- DOCUMENT EXCERPT
The questions that surround the mystery of being, including who we are, what we are, and who or what God is, could not be raised without us. The “what” questions could not be raised by anyone but a “who,” a being with a name who can name. (Certain other animals have names and even know them, but we give them their names to personalize them in our own image.) That “who” cannot be reduced to a “what,” the human person to some impersonal, wholly necessitarian natural process. The “who” is the being open to the “what,” and the mystery of the “who” is much more wonderful than the famous question “why is there being rather than nothing at all?”
Physics cannot explain the physicist. Perhaps physics can explain the correspondence between the physicist’s mind and the invincible laws of nature. But the physicist is not simply a mind; he is a whole human being. The physicist cannot explain the uniqueness of the scientific effort of human beings to deny the uniqueness of our species — and especially particular members of our species — in the cosmos. We do not look to the physicist to explain the experience of the particular human being existing for a moment between two abysses. We can look to penetrating psychologists from Aristophanes to Pascal to Nietzsche to Walker Percy to remind us that the physicist’s attempt to lose himself in an impersonal account of nature is really, in part, an always-partly-failed attempt to divert himself from what he really knows about himself, the “who,” the particular being with a name who can name.
Physicists from Aristotle onward have said that the most wonderful thing in the cosmos is the stars, because of the majestic regularity of their impersonal, inanimate behavior. The Bible says that nothing we can see is more wonderful than the behavior that characterizes the personal destiny of the particular human being. But maybe we can wonder most of all about the behavior of the being who can so easily know what moves the stars but seems to remain an elusive, even impenetrable, mystery to himself. Aristotle, following Socrates, says we are most deeply moved by wonder, and the Bible says we are most deeply wanderers or pilgrims in this world. Surely the truth is that because we wonder we wander, or because we can wander we wonder. It is because of our personal detachment that we are open to the truth and we always fall far short of integrating ourselves into the nature our physicists and biologists so perfectly describe. That does not mean being personal means that we are nothing but absurdly purposeless leftovers or miserable aliens stuck inside our puny particular selves. Sure, we have miseries not given to the other species that flow from our contingency as wonderers, but we are also given joys — such as wonder and deeply personal love — and obligations — such as those that flow from being open to the truth and taking responsibility for the very future of life on our planet — not given to the other species.

- USING THE INFORMATION
A) Decide whether each statement below agrees with the essay on the human "who," and for each one answer yes or no, quoting the words of the essay that settle it. (i) The essay states that physics cannot explain the physicist. (ii) The essay states that the Bible holds the stars to be the most wonderful thing in the cosmos. (iii) The essay states that humans are given joys not given to the other species.
B) Write out, word for word, the part of the essay on the human "who" that opens with the words containing "Physics cannot explain" and closes with "particular being with a name who can name.".

- DATA SECTION
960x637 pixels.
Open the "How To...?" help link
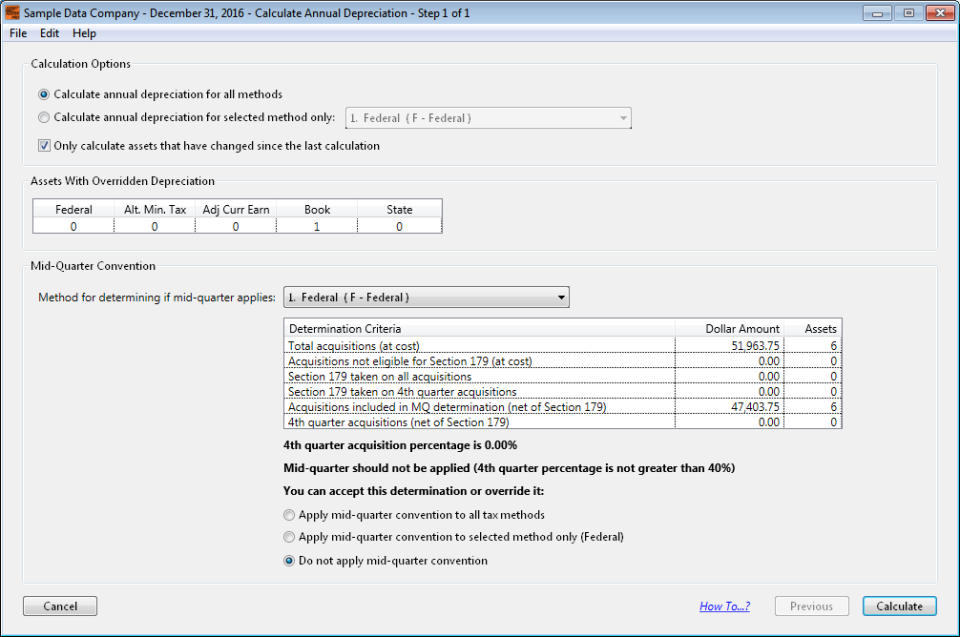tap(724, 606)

- SOLUTIONS TO EACH TASK
A)
(i) Yes: "Physics cannot explain the physicist."
(ii) No: "The Bible says that nothing we can see is more wonderful than the behavior that characterizes the personal destiny of the particular human being."
(iii) Yes: "but we are also given joys — such as wonder and deeply personal love — and obligations — such as those that flow from being open to the truth and taking responsibility for the very future of life on our planet — not given to the other species."

B)
Physics cannot explain the physicist. Perhaps physics can explain the correspondence between the physicist’s mind and the invincible laws of nature. But the physicist is not simply a mind; he is a whole human being. The physicist cannot explain the uniqueness of the scientific effort of human beings to deny the uniqueness of our species — and especially particular members of our species — in the cosmos. We do not look to the physicist to explain the experience of the particular human being existing for a moment between two abysses. We can look to penetrating psychologists from Aristophanes to Pascal to Nietzsche to Walker Percy to remind us that the physicist’s attempt to lose himself in an impersonal account of nature is really, in part, an always-partly-failed attempt to divert himself from what he really knows about himself, the “who,” the particular being with a name who can name.